The Barclay also hosted several clubhouses. The New York chapter of the Delphian Society was organized at the Barclay in 1935 and met there through the 1930s. The Cornell Club of New York leased space at the hotel in 1938; the club was initially housed on the first floor, but a Cornell Club headquarters opened on the third floor in April 1939. The Wellesley College and Bryn Mawr College clubs of New York also occupied space on the 14th floor beginning in 1938, although the Wellesley club moved in 1954. The American Women's Association also relocated to Harold S. Vanderbilt's suite in the Barclay in 1942. The Cornell Club relocated to a new building three blocks away in 1961. The Manhattan Club, a gentlemen's club, announced plans to relocate to the Cornell Club's space in 1966.

== Critical reception ==
When the hotel opened, Helen Bishop of Arts & Decoration wrote that the Barclay was "an individual residence of restrained luxury in the mellow manner of the late 18th century, done on a larger scale." Bishop particularly praised the hotel's architectural style, saying: "Among New York's recent beautiful buildings of this nature, not one tells such a vivid and fascinating story of Colonial days as the Barclay." In a book published in 1932, W. Parker Chase wrote that the Barclay "caters only to the most refined, offering luxury of seclusiveness in a section of the city where New York is smartest, gayest and busiest – where there is the comforting preassurance of the prestige of one's fellow guests".
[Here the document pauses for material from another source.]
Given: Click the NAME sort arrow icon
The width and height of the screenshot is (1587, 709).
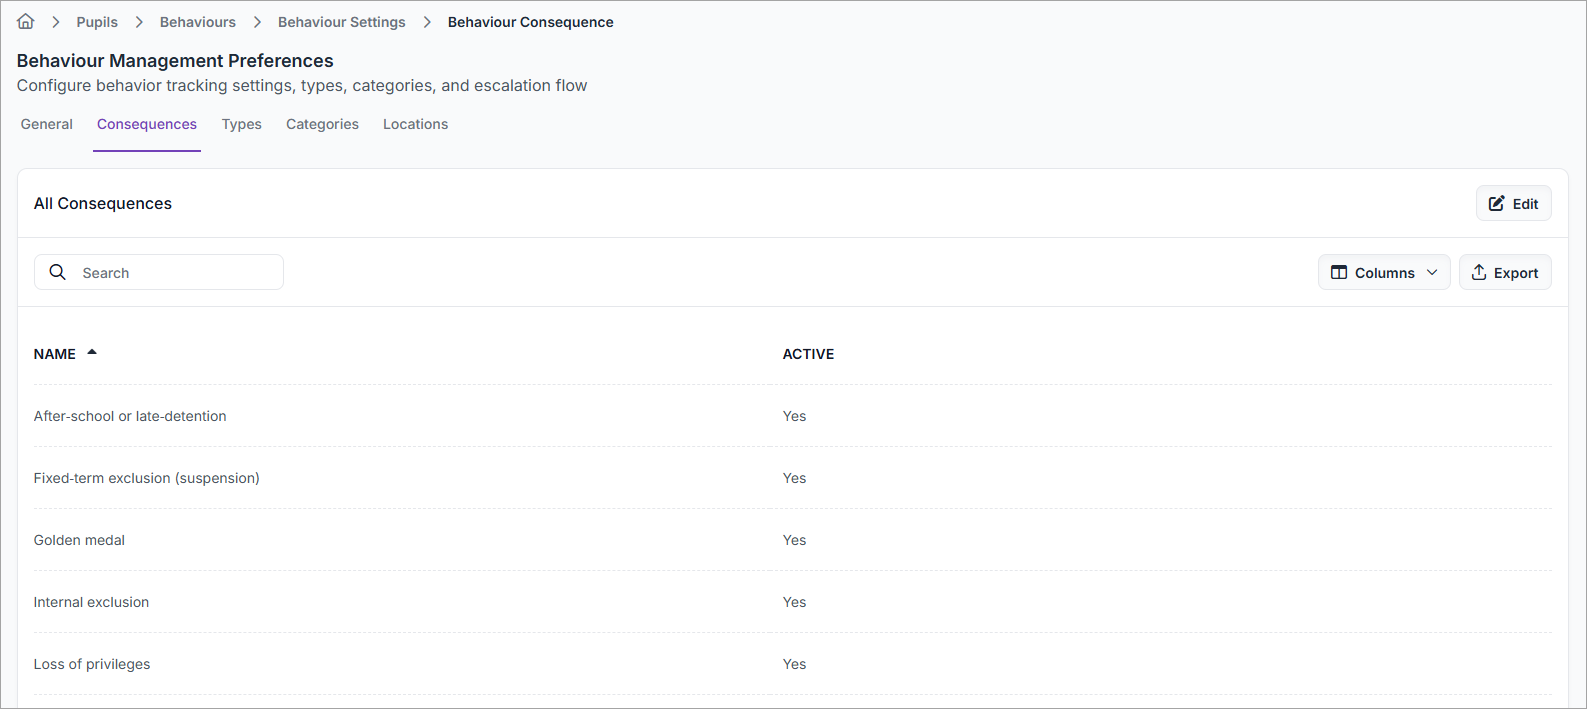Looking at the screenshot, I should point(92,353).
During 1981, the Mobil Travel Guide rated the Barclay as "excellent" with three stars on a five-star scale. The New York Times wrote in 1982: "But when it comes to lobbies, few in New York catch quite the elegance and stability of the lobby that adds luster to the Hotel Inter-Continental New York." Similarly, the book The Best of New York stated in 1983: "For our money there is no finer hotel in New York." Writing in 2006, a critic for the St. Louis Post-Dispatch praised the physical facilities and the doorman service but lamented the small bathrooms and the fact that the lobby's bird cage had been removed. Christopher Gray, writing for the Times in 2009, said that the hotel "is a standout in magnificent condition".